El oxímoron, recurso retórico formidable que puede servirnos para explicar delicadezas místicas (recordemos a San Juan de la Cruz: «soledad sonora», «música callada», etcétera) y estados anímicos paradójicos (recordemos a Garcilaso de la Vega: «tempestad serena», «dulce lamentar», etcétera), se convierte en contorsión grotesca del idioma o vergonzante eufemismo en manos de politicastros. Así ocurre cuando hablan de “prisión permanente revisable”; pues saben que no pueden hablar de cadena perpetua, ya que su idolesa doña Constitución aboga por la reinserción del delincuente.
Pero, como señaló con gran cinismo Gregorio Peces-Barba refiriéndose precisamente a la Constitución, «el problema del derecho es el problema de la fuerza que está detrás del poder político y de la interpretación». Quien quiera introducir la cadena perpetua (o cualquier eufemismo u oxímoron semejante) en un ordenamiento positivista como el nuestro no tiene más que seguir el cínico consejo de Peces-Barba y esperar a tener mayoría en el Congreso (o sea, la fuerza que está detrás del poder político) y en el Tribunal Constitucional (o sea, la fuerza que está detrás de la interpretación de las leyes). Y todo lo demás son mandangas. Pretender legitimar el cinismo relativista propio del positivismo jurídico metiendo en el guiso a los padres de las víctimas es montar sobre una hipocresía inmunda otra todavía más fétida. Allá donde hay un legislador con sentido de la Justicia, no hace falta “escuchar” a ninguna víctima.

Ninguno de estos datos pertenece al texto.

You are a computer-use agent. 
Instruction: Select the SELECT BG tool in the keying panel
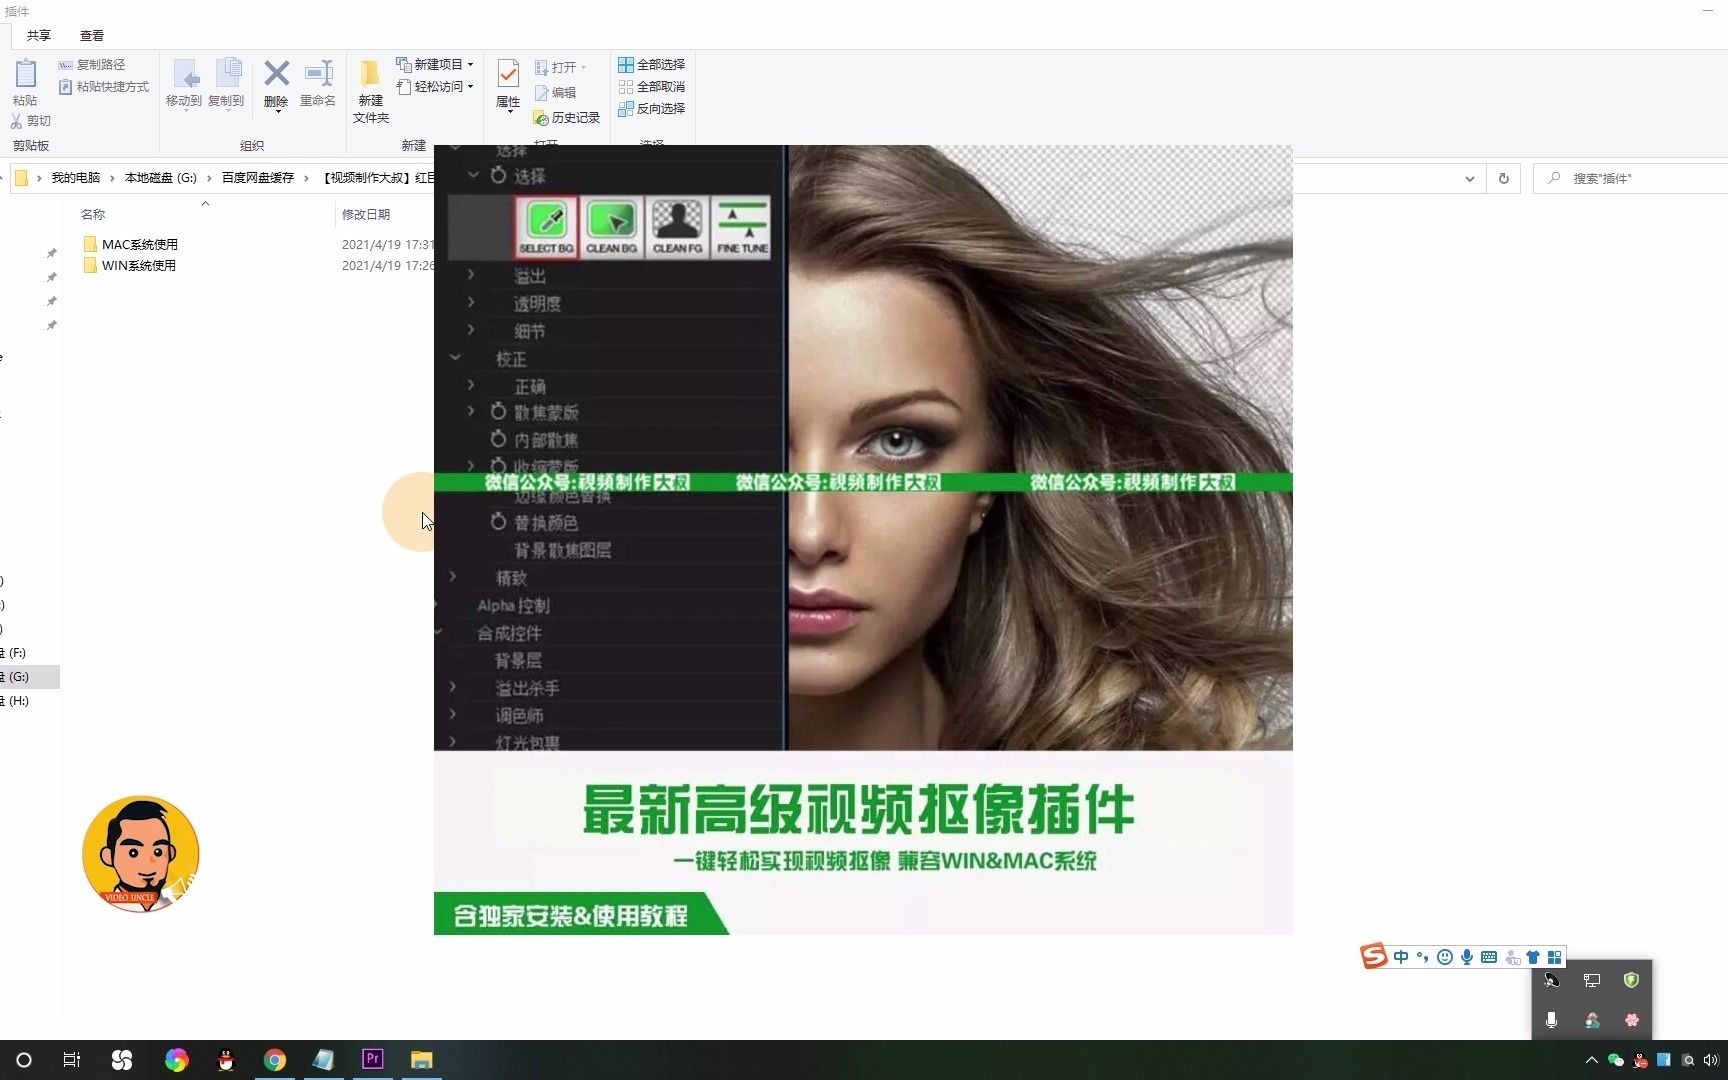click(546, 226)
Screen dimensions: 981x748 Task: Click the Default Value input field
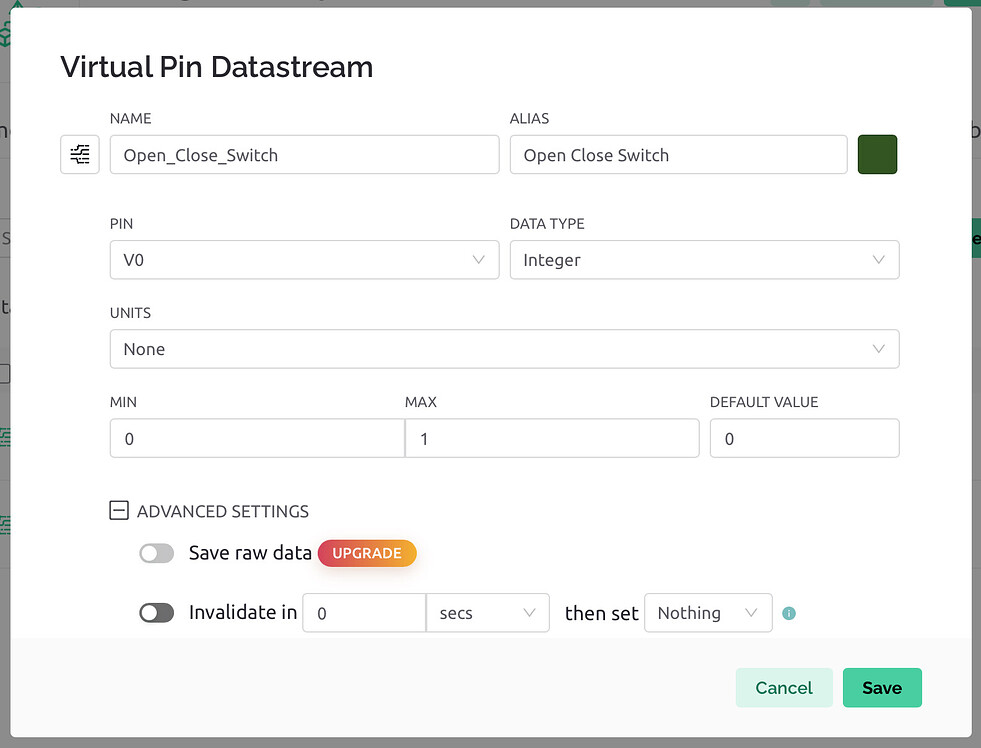[x=804, y=438]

Estas cuestiones sólo se podrán tratar cabalmente cuando las leyes sean auténtico Derecho; es decir, cuando se funden en la virtud de la Justicia, que nos enseña que todo derecho personal se funda en un deber correlativo. Entonces tendrá derecho al bien de la vida quien se someta al deber de respetar las vidas ajenas; quien no lo haga, declinará su derecho y, por lo tanto, podrá ser despojado del bien de la vida (aunque no de su derecho a salvar su alma, pues Dios será entonces el único que podrá “revisar” su condena terrenal “permanente”). En cambio, mientras las leyes no se funden en la virtud de la Justicia, la preocupación por la salvación del alma del criminal se sustituye por su sucedáneo terrenal, que es la “reinserción”; y su derecho a la vida se vuelve absoluto, aunque infrinja el deber correlativo y se dedique a quitársela alevosamente a otros.
Para afrontar seriamente esta cuestión habría, en primer lugar, que desembarazarse de hipocresías. Así, habría que recordar que la cadena perpetua, al igual que todos sus eufemismos u oxímoros, son subterfugios crueles de la pena de muerte. Pues lo que estos subterfugios postulan es la plena disponibilidad de la vida por parte del poder público mediante la privación de libertad, hasta su consunción física; lo cual es mucho más cruel que la pena de muerte, que sólo abrevia fulminantemente la vida del condenado, evitándole sufrimientos estériles. Tanto la pena de muerte como sus subterfugios pueden ser recursos punitivos legítimos en casos excepcionales, allá donde el Derecho se funda en la virtud de la Justicia. En cambio, allá donde el derecho es una componenda positivista/relativista, dependiente de «la fuerza que está detrás del poder político y de la interpretación», pueden convertirse en instrumentos peligrosísimos para la persecución del inocente (simplemente porque disienta o estorbe).
«Sin la virtud de la justicia, ¿qué son los gobiernos, sino juntas de ladrones?», se preguntaba San Agustín. Entregar instrumentos penales tan extremos a cínicos que hacen depender las leyes «de la fuerza que está detrás del poder político y de la interpretación» es aún más peligroso que entregar yesca y pedernal a Eróstrato.
Publicado en ABC el 17 de marzo de 2018.